While no dog is 100 per cent hypoallergenic, low-shedding dogs can be a good pet option for people who suffer from allergies: less loose hair means less dander (tiny flakes of dead skin), which means fewer irritations for allergy sufferers. But some allergic reactions are triggered more by dog saliva and even urine, so before you rush out and purchase a low shedder as a pet, check with your doctor to determine the actual cause of your allergies.   

Why do dogs shed?

A number of factors contribute to a dog’s level of shedding, including breed, type of fur coat, time of year, and lifestyle. Often, but not always, dogs with long silky coats shed more than those with short, coarse fur or tight curls. And single-coated dogs tend not to blow their coats profusely twice a year (spring and autumn) as double-coated dogs do – rather, they shed small amounts year-round. Nonetheless, a few long-haired breeds actually shed less than certain short-haired breeds. 

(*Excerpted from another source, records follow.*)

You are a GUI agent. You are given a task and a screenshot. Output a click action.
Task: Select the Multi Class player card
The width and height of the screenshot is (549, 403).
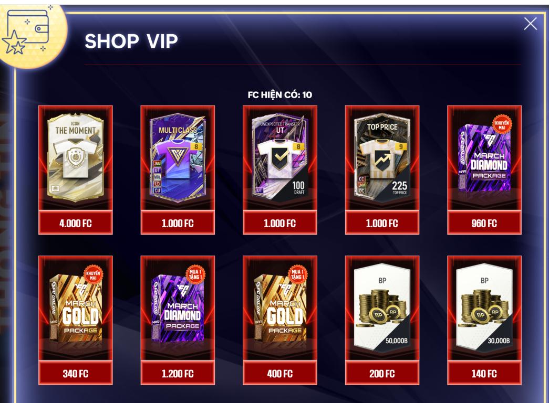click(178, 158)
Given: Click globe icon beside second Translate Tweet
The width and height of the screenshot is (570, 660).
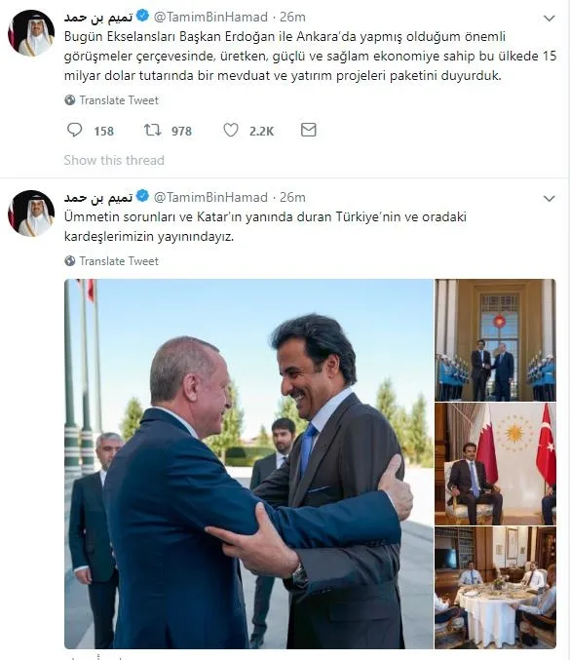Looking at the screenshot, I should (70, 261).
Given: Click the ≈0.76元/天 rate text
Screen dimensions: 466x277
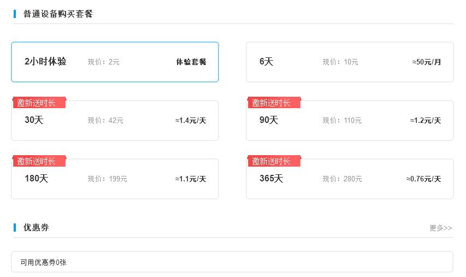Looking at the screenshot, I should (x=423, y=179).
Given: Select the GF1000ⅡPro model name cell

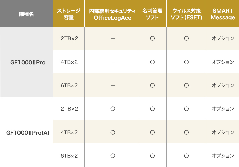Looking at the screenshot, I should pyautogui.click(x=27, y=62).
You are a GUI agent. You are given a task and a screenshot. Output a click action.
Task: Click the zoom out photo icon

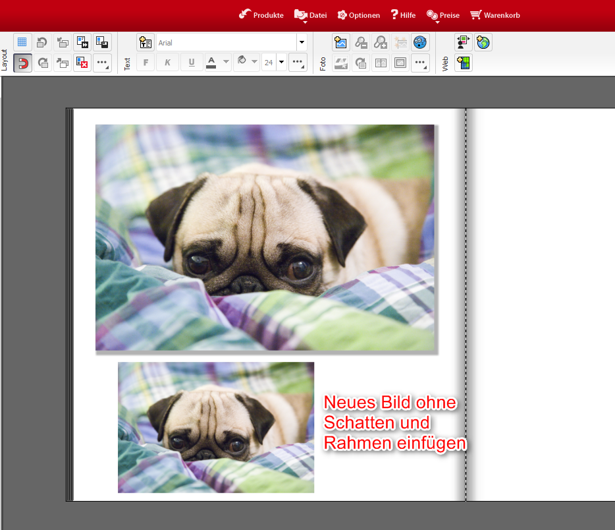point(361,42)
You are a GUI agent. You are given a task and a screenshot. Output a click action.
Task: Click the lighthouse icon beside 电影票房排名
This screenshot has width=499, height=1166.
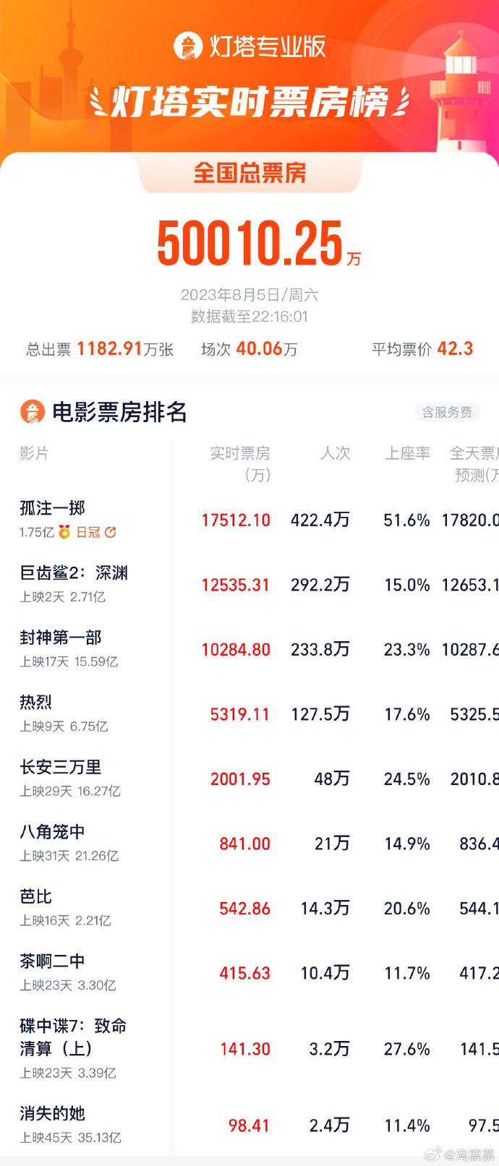[32, 412]

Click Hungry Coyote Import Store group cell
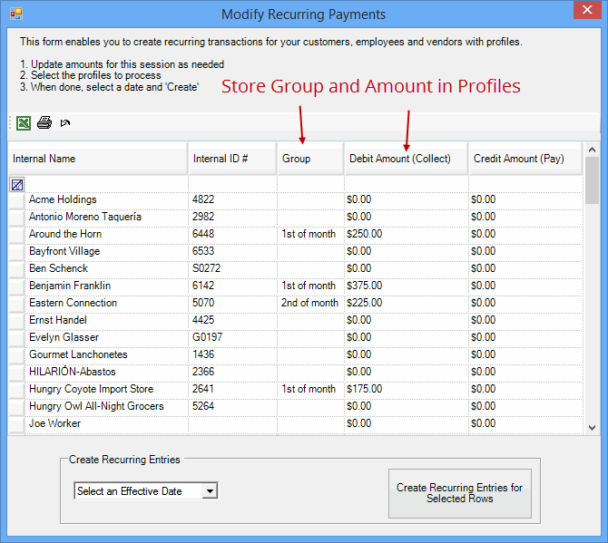[309, 389]
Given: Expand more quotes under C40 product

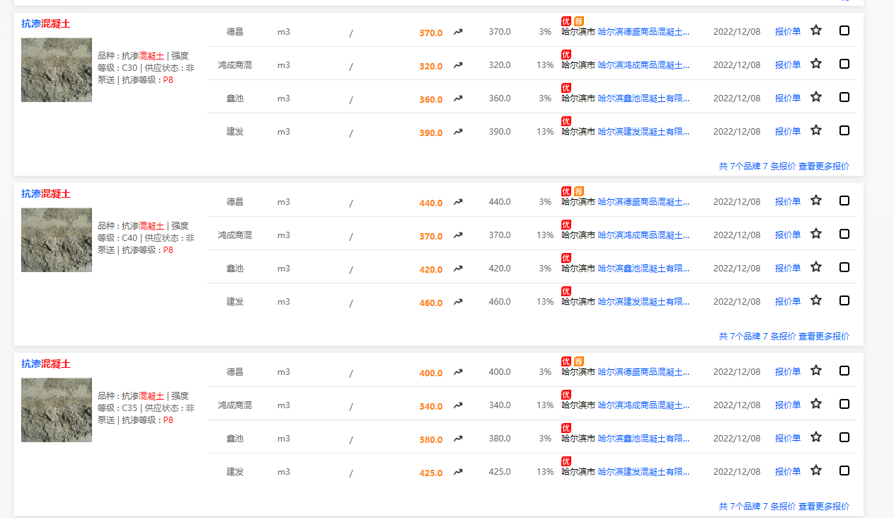Looking at the screenshot, I should point(824,337).
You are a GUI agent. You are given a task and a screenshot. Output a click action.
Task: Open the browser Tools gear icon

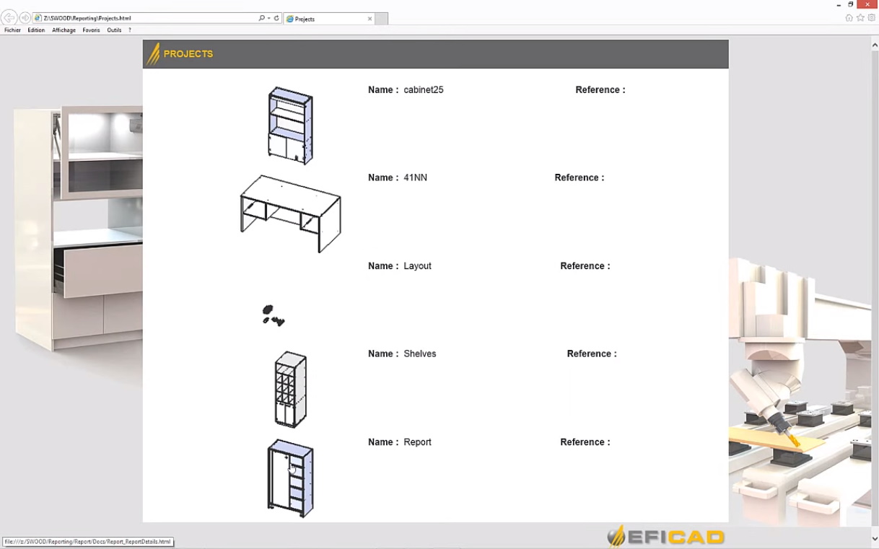point(871,18)
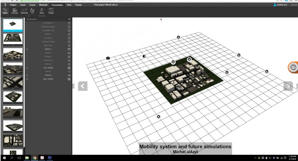Click the Scripts toolbar icon

pyautogui.click(x=51, y=11)
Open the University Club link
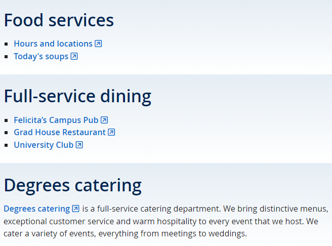Viewport: 332px width, 246px height. pos(44,145)
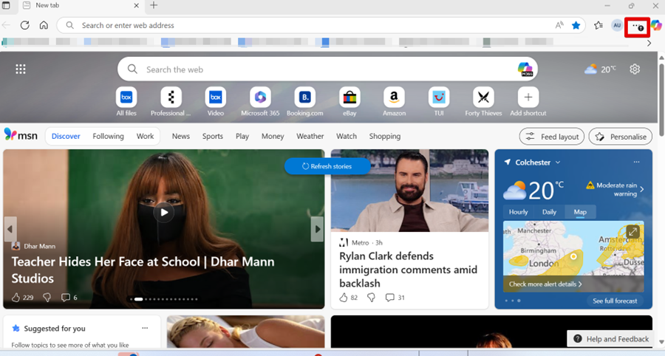Click the favorites star in address bar
This screenshot has height=356, width=665.
(x=576, y=25)
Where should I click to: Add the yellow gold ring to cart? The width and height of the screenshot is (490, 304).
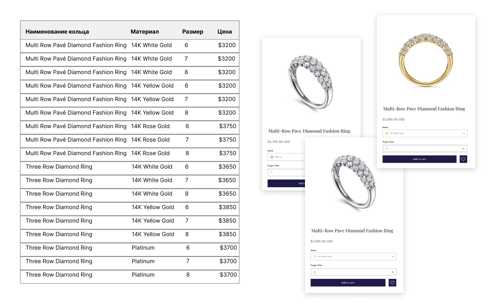pos(419,159)
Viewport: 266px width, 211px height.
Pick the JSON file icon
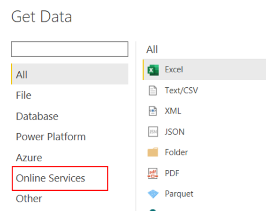tap(153, 132)
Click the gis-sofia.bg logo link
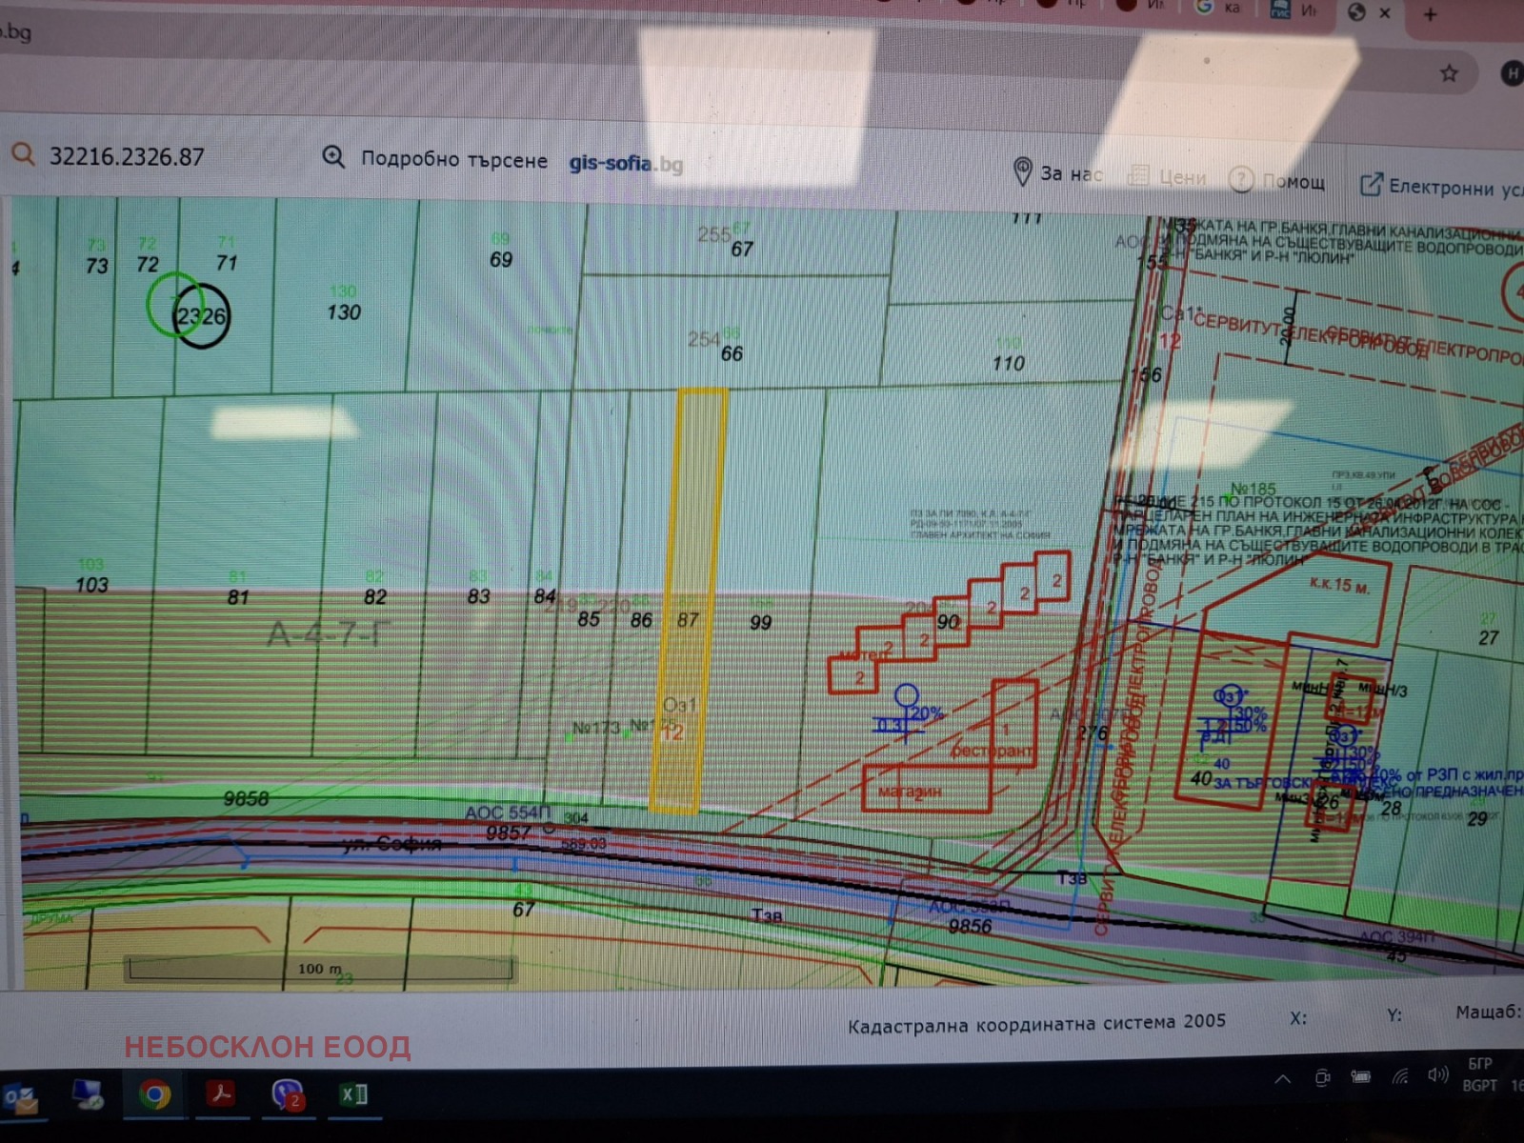1524x1143 pixels. coord(626,163)
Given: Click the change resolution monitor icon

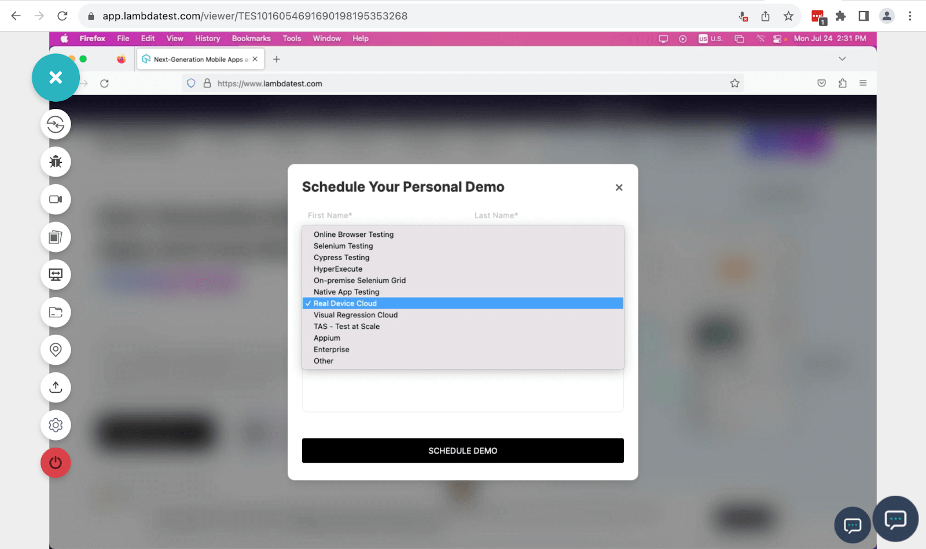Looking at the screenshot, I should [x=56, y=275].

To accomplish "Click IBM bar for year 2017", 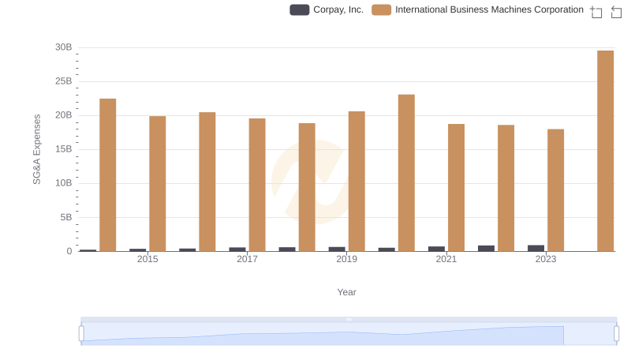I will 257,185.
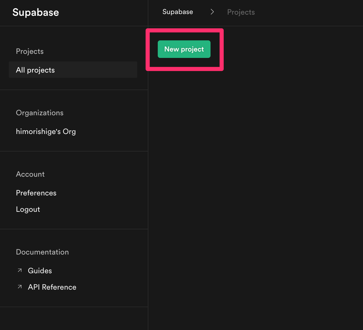
Task: Open the Guides documentation link
Action: pos(40,270)
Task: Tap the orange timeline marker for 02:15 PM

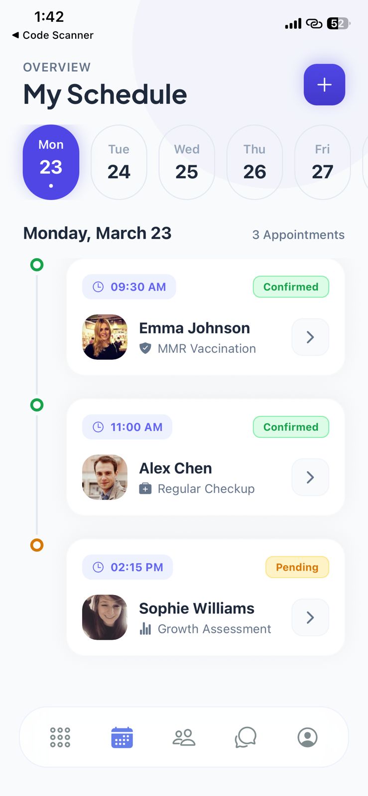Action: (37, 545)
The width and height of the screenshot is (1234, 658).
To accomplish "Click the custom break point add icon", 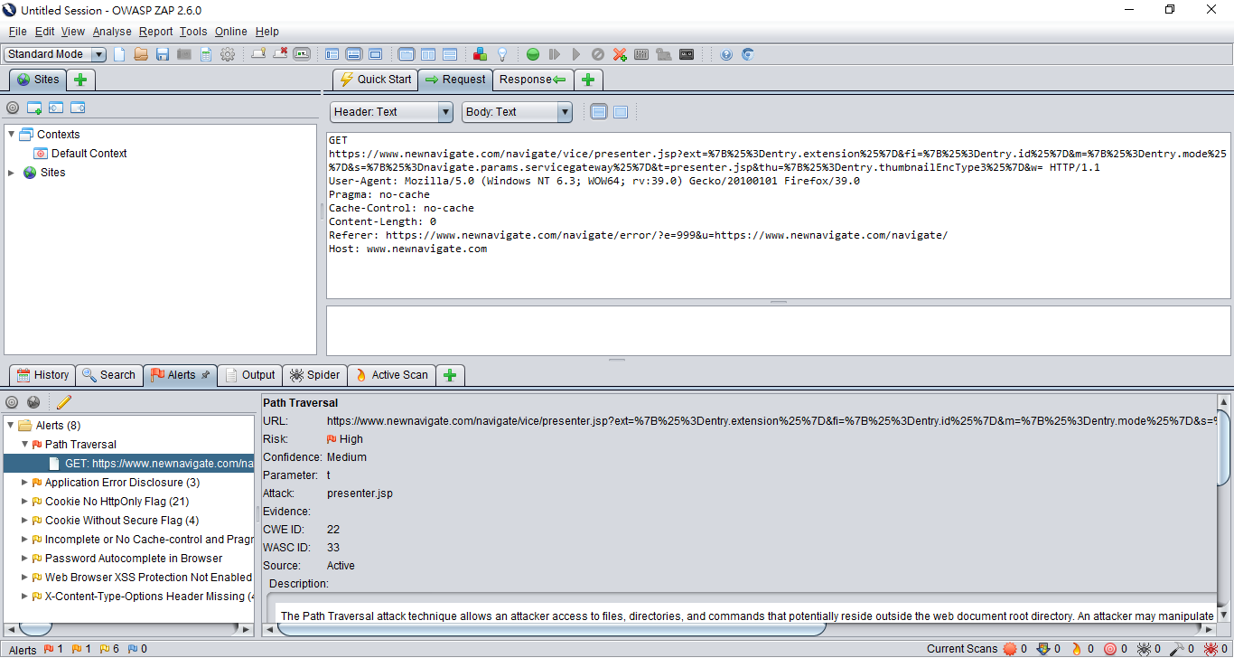I will 620,54.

Then there’s the impact of temperature, nutrition, exposure to sunlight and activity levels… shedding is not always easy to predict. 


Which dog breeds don't shed?

 While all dogs will shed to some degree, certain breeds – big and small – are known to be low-shedders.

Big dogs that don't shed hair (much)

  • Greyhound: This breed has very short, thin, low-shedding hair, making them easy to groom.
  • Portuguese water dogs: Unlike many other low-shedders, Porties don’t have an undercoat, so don’t need to shed as much with changing seasons.
  • Boxer: This breed has a single-layered, short coat that sheds little.
  • Rhodesian ridgeback: Despite its distinctive ‘ridge’ of hair, this short-haired breed is a low-shedder.
  • Saluki: One of the world’s oldest dog breeds, salukis are popular for their low-shedding, odour-free coats.
  • Standard poodle: The fact poodle coats are curly and single means they don’t often drop the hairs they shed – but will need extra care grooming.
  • Doberman pinscher: This breed has a short, low-shedding coat that doesn’t hold onto dirt or debris.
  • Small dogs that don't shed hair (much)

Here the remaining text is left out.